AIM OF THE EXERCISE
Each line from the one containing "Viewport: 900px width, 725px height." to the end of the material below is to be restated exactly, with pictures skipped.

=== Begin Enclosure ===

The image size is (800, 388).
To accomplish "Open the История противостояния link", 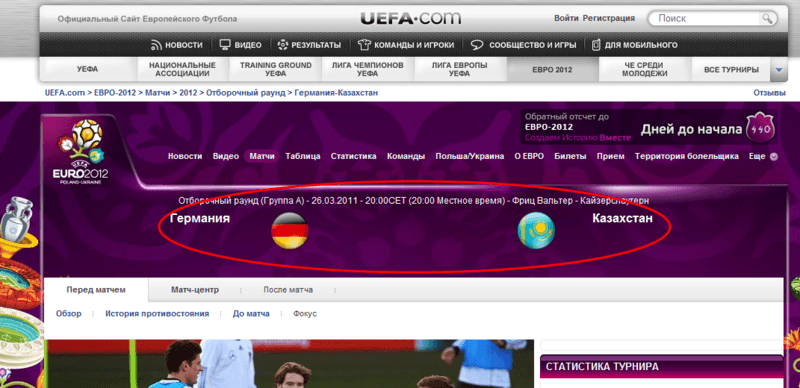I will 157,313.
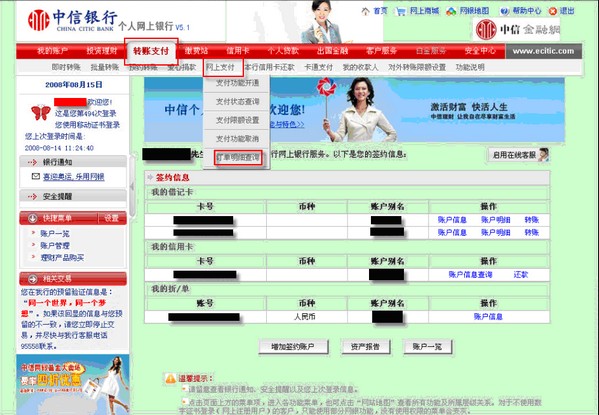Open the 网上支付 submenu item
The image size is (599, 415).
point(220,67)
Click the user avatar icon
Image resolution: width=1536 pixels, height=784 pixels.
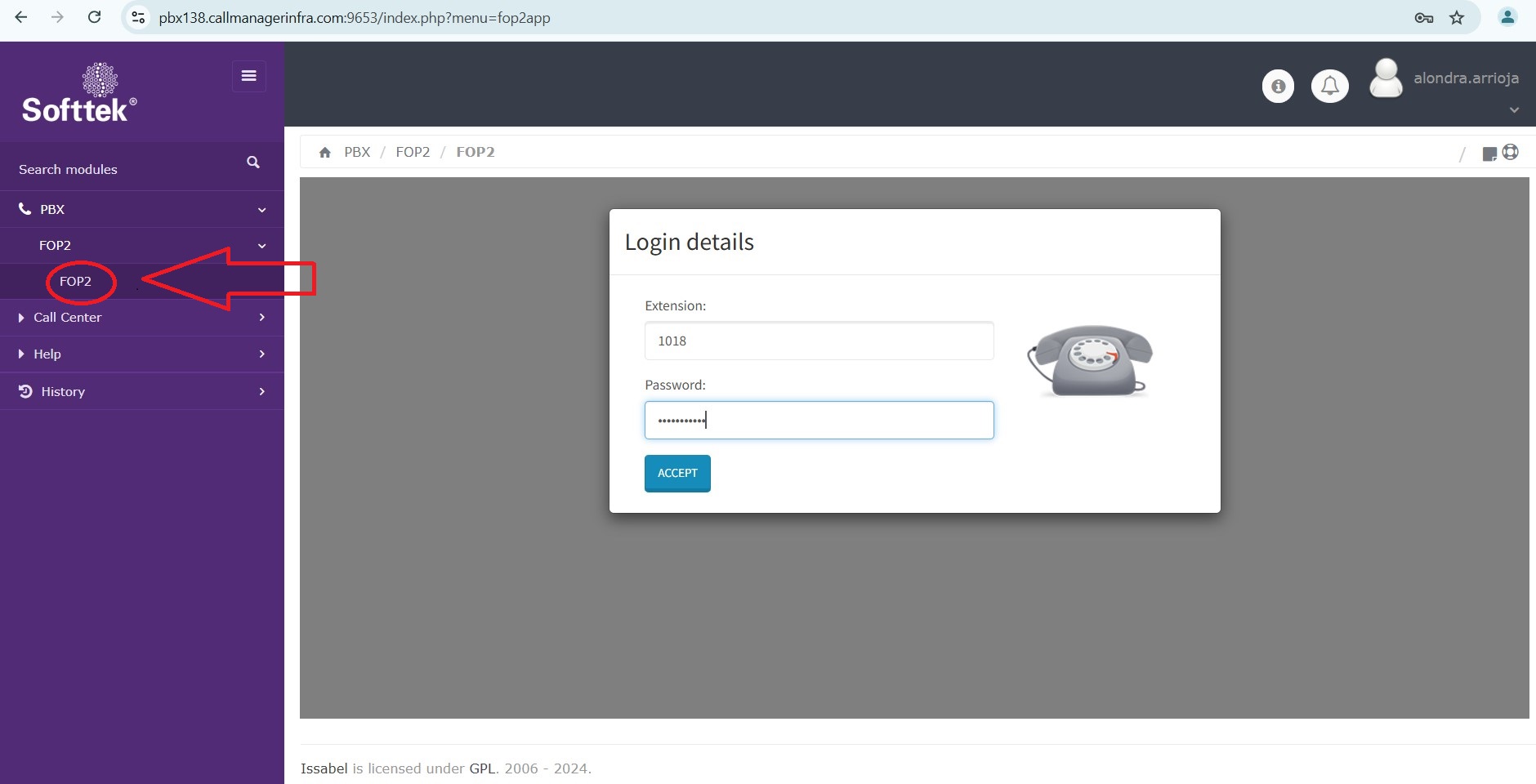pyautogui.click(x=1386, y=79)

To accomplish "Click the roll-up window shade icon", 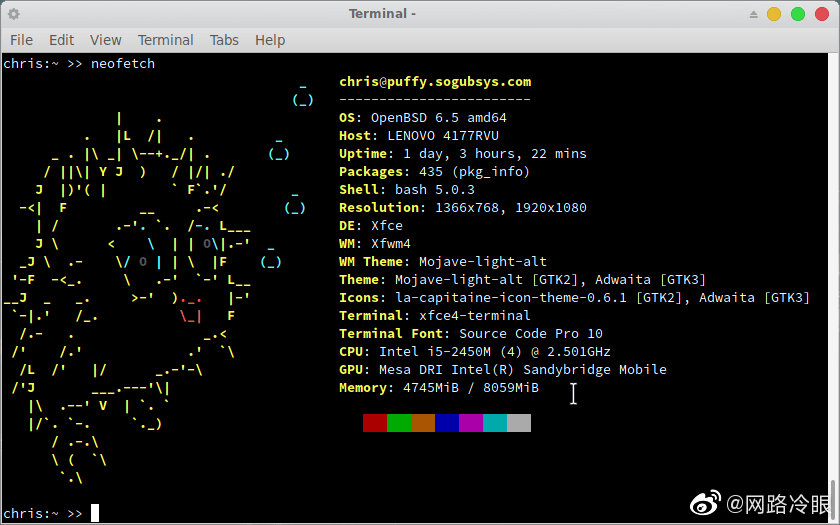I will click(x=753, y=14).
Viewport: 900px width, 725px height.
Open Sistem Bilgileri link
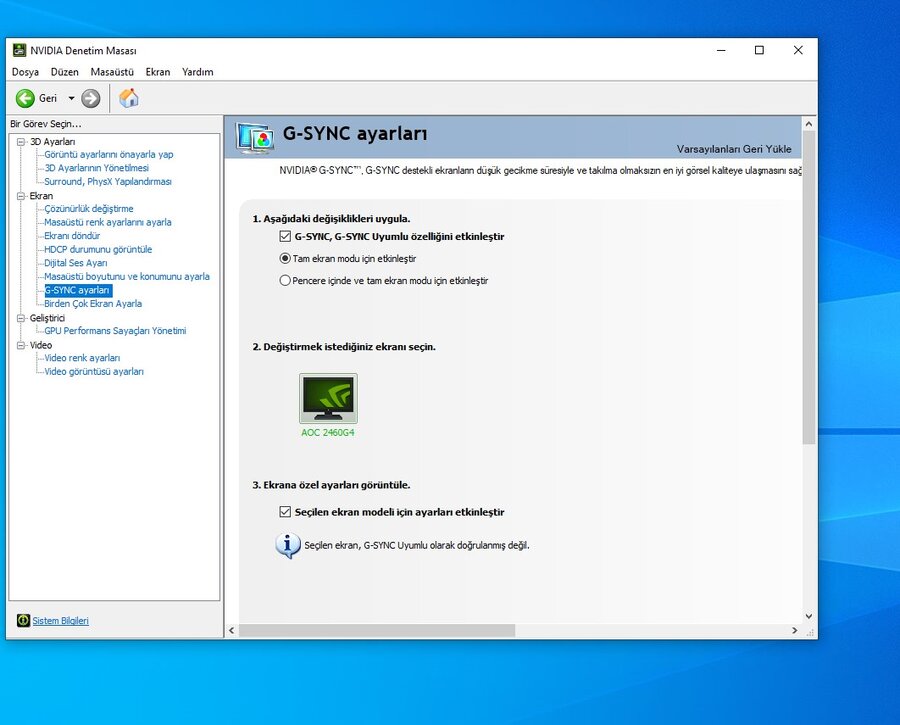click(60, 621)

=== End Enclosure ===

REPLY TO THE TASK
Viewport: 900px width, 725px height.
Open Sistem Bilgileri link
click(60, 621)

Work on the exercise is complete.